Просто катиться в быстрый прохладный ручей,
остывать, размокать в хлебный безвкусный мякиш.
Наскребли по углам плесневелой грязной муки —
румяный рот набит теперь пылью, клопами, жуками.
По сусекам мели, в сметане валяли,
раскаленным маслом глаза заливали…
говорили: ну вот, скоро ты у нас
таким круглым, таким сытным станешь —
будет сегодня праздник, будет горячая еда папе-маме.
Просто катиться, прикрыв мучные глаза,
вспоминать темный сырой уют покосившегося амбара.
Нет, тогда я не слышал, как собирают дрова,
как по сусекам слоеных детишек метут.
Как их ставят студить на окошко, а те что-то плачут,
кого-то зовут, щурятся от липкого пара.
Нет, я не слышал, лежал в расфокусе,
в густой паутине, раздет, разут,
точнее, размолот на незаметные глазу крошки
в необитаемой тьме.
Пшеничное послесмертие темней, чем мазут.

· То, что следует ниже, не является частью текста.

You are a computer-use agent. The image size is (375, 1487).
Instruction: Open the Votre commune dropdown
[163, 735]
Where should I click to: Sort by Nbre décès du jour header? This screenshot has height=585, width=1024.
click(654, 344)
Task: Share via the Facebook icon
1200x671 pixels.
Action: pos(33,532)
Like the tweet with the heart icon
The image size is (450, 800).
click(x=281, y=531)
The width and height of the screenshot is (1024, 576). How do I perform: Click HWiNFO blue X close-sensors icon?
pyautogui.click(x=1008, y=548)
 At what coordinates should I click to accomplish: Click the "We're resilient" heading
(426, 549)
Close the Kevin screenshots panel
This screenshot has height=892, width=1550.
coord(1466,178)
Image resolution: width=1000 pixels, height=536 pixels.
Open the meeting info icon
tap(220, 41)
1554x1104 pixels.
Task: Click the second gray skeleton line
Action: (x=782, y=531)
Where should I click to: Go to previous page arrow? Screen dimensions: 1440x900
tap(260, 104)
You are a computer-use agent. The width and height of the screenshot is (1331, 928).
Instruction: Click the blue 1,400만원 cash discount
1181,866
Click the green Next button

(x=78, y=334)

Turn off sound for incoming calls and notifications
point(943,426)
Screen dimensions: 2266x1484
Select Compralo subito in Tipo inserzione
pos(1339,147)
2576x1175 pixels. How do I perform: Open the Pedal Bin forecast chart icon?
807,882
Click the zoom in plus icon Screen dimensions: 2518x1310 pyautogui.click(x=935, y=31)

Нет, я не слышал, как они топят печь,
как просеивают сквозь сито муку,
шепча: тихо ты, осторожно.
Нет-нет, вы жуйте — медведь, заяц, лиса, не бойтесь,
так быстрее в мягкое злаковое небытие катиться.
И они, озираясь, жуют хрустящие глазки, сметанные бока,
приговаривая: это пшеница, просто пшеница.